El amor, deseo profundísimo del ser humano, anhelo, motivación, ansia, emoción capaz de impulsar la conducta, los sentimientos y los pensamientos de los hombres, del que creen saber los amantes y al que quieren conocer los filósofos y los poetas, los unos con la razón y los otros con la intuición.
No se trata de que la gente piense que el amor carece de importancia; en realidad, todos están sedientos de amor.
Y, sin embargo, casi nadie piensa que hay algo que aprender acerca del amor. Para la mayoría de las personas el problema del amor consiste fundamentalmente en ser amado y no en amar, no en la propia capacidad de amar. De ahí que para ellos el problema sea cómo lograr que se les ame, cómo ser “dignos de amor”; para lograrlo, unos elegirán el éxito: “ser tan ricos y poderosos como lo permita el margen social de la propia posición”; y otros, particularmente las mujeres, utilizarán el método de la atracción por medio del cuidado del cuerpo, la ropa, etc. Pero, en realidad, lo que para la mayoría de la gente de nuestra cultura equivale a “digno de ser amado” es una mezcla de popularidad y sex-appeal.

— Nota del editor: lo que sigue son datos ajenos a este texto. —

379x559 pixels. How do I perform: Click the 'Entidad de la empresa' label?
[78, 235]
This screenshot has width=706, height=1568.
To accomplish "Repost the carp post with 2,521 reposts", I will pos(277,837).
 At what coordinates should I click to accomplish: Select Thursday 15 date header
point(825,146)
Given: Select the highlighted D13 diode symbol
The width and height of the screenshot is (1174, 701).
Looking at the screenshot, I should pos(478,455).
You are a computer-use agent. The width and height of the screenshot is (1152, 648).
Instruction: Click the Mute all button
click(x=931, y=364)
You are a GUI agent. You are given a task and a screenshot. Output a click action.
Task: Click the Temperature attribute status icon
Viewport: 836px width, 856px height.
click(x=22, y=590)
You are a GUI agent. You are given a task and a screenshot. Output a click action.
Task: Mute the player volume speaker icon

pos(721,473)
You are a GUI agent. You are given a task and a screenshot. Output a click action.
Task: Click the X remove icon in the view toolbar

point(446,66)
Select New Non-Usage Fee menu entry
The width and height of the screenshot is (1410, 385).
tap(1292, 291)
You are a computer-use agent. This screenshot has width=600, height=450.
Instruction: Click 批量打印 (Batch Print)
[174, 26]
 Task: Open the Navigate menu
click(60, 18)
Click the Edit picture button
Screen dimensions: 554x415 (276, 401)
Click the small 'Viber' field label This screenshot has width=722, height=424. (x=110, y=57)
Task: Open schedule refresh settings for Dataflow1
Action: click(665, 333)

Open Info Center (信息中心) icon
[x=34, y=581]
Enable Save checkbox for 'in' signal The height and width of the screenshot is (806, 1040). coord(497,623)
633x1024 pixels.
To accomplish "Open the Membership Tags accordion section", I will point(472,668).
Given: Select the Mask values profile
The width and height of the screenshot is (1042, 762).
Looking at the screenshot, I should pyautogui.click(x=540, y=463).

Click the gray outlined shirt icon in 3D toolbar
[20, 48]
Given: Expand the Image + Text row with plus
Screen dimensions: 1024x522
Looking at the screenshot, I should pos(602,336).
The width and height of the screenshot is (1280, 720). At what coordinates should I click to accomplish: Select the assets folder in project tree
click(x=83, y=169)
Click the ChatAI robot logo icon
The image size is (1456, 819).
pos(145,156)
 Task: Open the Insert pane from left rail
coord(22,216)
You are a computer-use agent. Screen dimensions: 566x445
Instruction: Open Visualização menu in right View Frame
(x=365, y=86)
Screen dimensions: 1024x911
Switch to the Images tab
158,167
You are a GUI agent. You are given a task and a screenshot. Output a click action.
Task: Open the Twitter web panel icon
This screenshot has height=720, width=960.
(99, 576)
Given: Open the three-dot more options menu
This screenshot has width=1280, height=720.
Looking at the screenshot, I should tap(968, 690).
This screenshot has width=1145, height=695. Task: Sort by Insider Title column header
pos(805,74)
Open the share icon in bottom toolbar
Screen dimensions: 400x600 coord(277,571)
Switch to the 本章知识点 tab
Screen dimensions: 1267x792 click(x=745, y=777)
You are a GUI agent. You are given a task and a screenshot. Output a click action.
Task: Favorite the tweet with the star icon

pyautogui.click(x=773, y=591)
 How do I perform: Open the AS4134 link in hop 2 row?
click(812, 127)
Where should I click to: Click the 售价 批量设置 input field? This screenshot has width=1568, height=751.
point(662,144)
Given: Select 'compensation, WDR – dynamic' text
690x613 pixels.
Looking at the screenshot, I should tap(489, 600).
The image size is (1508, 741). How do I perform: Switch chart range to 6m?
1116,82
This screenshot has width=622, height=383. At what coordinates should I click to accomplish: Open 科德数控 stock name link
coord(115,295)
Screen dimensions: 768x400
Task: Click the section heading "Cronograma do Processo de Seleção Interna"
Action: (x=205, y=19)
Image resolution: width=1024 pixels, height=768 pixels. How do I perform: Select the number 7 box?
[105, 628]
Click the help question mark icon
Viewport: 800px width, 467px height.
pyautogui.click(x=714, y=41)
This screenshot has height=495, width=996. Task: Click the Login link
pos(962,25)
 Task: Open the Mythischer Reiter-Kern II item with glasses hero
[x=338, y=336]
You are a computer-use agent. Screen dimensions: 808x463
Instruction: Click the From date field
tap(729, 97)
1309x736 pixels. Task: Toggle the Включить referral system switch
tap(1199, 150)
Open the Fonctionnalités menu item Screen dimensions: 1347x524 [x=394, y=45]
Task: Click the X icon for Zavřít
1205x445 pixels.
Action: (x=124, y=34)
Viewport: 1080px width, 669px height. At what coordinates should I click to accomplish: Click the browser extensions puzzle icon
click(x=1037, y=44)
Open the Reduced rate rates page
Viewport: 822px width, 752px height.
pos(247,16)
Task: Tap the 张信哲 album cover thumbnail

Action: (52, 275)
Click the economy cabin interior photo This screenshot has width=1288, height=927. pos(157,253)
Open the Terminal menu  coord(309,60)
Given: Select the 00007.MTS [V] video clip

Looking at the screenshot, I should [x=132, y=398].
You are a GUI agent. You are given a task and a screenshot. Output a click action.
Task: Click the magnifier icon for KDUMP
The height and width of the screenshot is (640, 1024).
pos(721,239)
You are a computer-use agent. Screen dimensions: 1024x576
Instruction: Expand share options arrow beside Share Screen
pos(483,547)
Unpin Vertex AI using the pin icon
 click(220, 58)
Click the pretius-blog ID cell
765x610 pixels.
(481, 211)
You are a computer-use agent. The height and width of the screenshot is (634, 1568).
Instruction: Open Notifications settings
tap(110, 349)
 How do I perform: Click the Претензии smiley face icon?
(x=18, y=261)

El deseo de un tipo de relación encaminado a la unión amorosa con otro ser humano es el impulso más poderoso que existe en el hombre, y su incapacidad para alcanzarlo significa destrucción de sí mismo o de los demás.
¿A qué llamamos amor?
El amor maduro significa unión a condición de preservar la propia integridad, la propia individualidad. El amor es un poder activo en el hombre, un poder que atraviesa las barreras que le separan de sus semejantes y lo une a los demás. El amor lo capacita para superar su sentimiento de aislamiento y separación, y, no obstante, le permite ser él mismo y mantener su integridad. En el amor se da la paradoja de dos seres que se convierten en uno y, no obstante, siguen siendo dos. El amor es una actividad, no un afecto pasivo, es un “estar continuado”, no un súbito arranque. Este carácter activo del amor puede describirse diciendo que es fundamentalmente dar y no recibir.
El amor es la preocupación activa por la vida y el crecimiento de lo que amamos.
El cuidado, la preocupación, implican otro aspecto del amor: la responsabilidad, cuando falta la preocupación activa, no hay amor.
Respetar a una persona sin conocerla no es verdadero respeto, respeto no significa temor y sumisa reverencia; quiere decir, de acuerdo con la raíz de la palabra (“respicere”: mirar), la capacidad de ver a una persona tal cual es, tener conciencia de su individualidad única.
En el camino del amor, el conocimiento supone la penetración activa en la otra persona, en la que la unión satisface el deseo de conocer.